[ENTRIES SUPPLIED — start]

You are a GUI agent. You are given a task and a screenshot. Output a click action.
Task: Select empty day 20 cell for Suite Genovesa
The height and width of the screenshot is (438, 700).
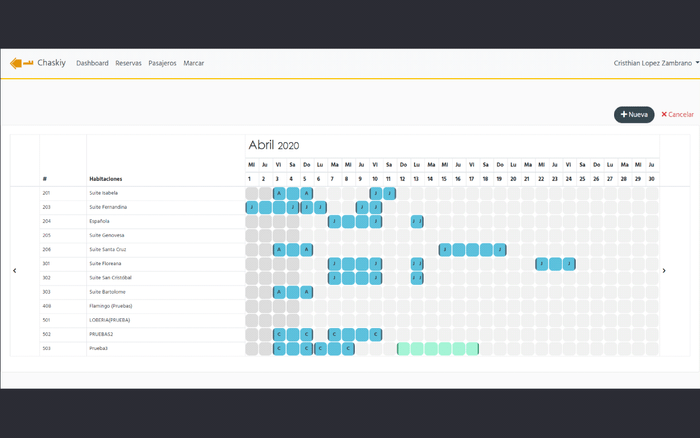tap(514, 235)
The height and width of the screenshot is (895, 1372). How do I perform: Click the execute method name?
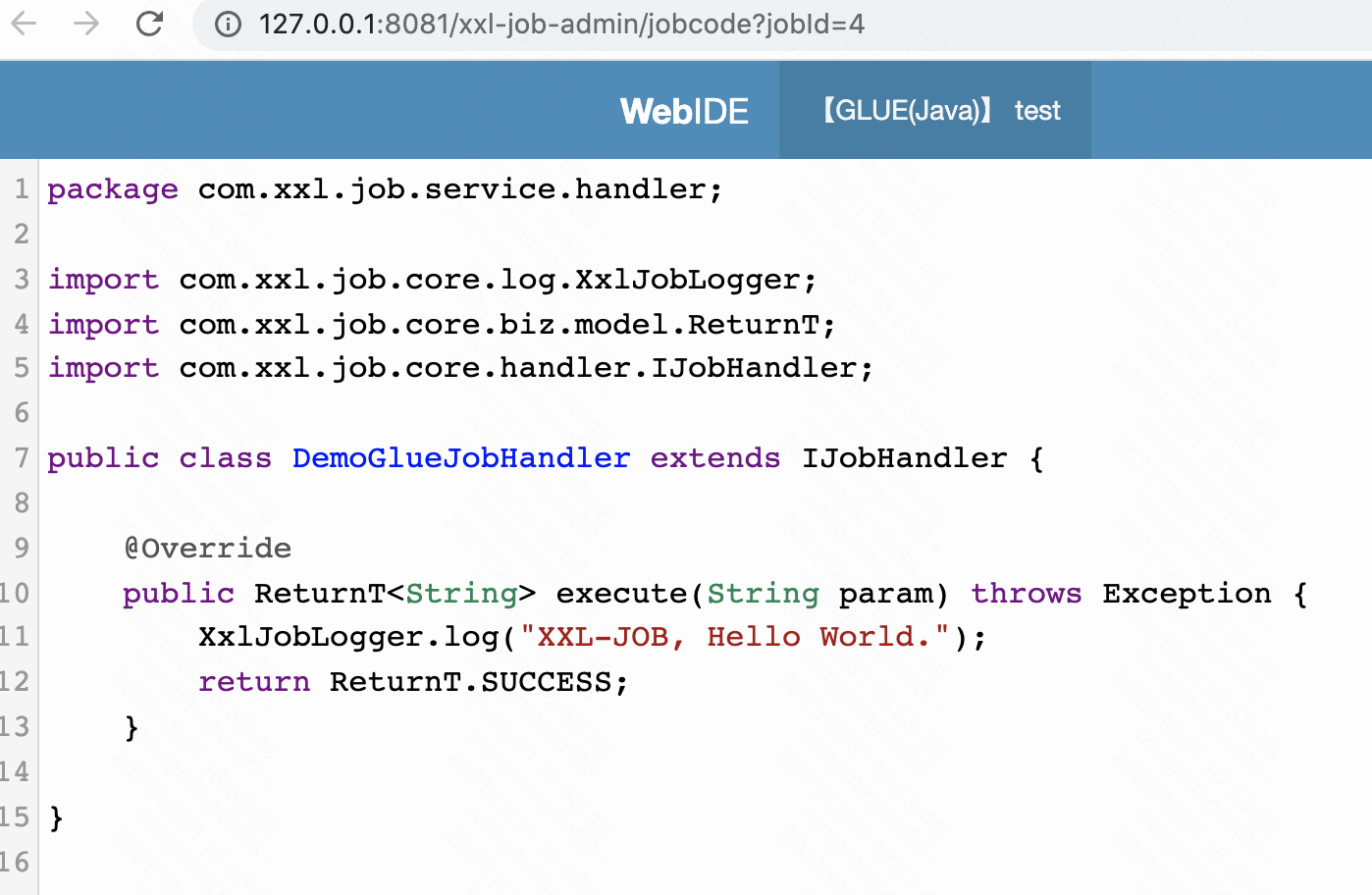[x=621, y=594]
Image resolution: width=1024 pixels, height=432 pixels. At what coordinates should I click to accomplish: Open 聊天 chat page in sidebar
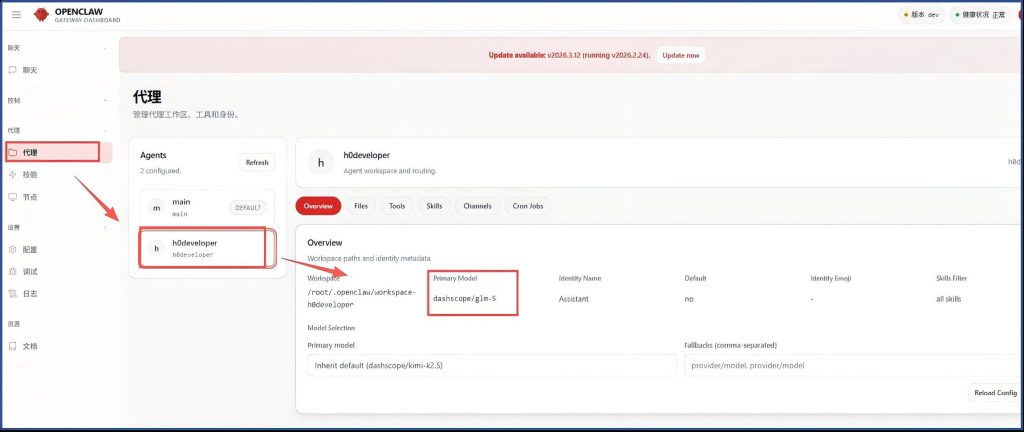coord(30,70)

[ENTRIES SUPPLIED — finish]

## ACTIVITY:
Word for word, give the entries above again, with no images included.

## ANSWER AREA:
You are a GUI agent. You are given a task and a screenshot. Output a click action.
Task: Select empty day 20 cell for Suite Genovesa
The height and width of the screenshot is (438, 700).
tap(514, 235)
The height and width of the screenshot is (895, 1372). How do I perform: Click the execute method name?
[x=621, y=594]
Image resolution: width=1024 pixels, height=432 pixels. At what coordinates should I click to accomplish: Open 聊天 chat page in sidebar
coord(30,70)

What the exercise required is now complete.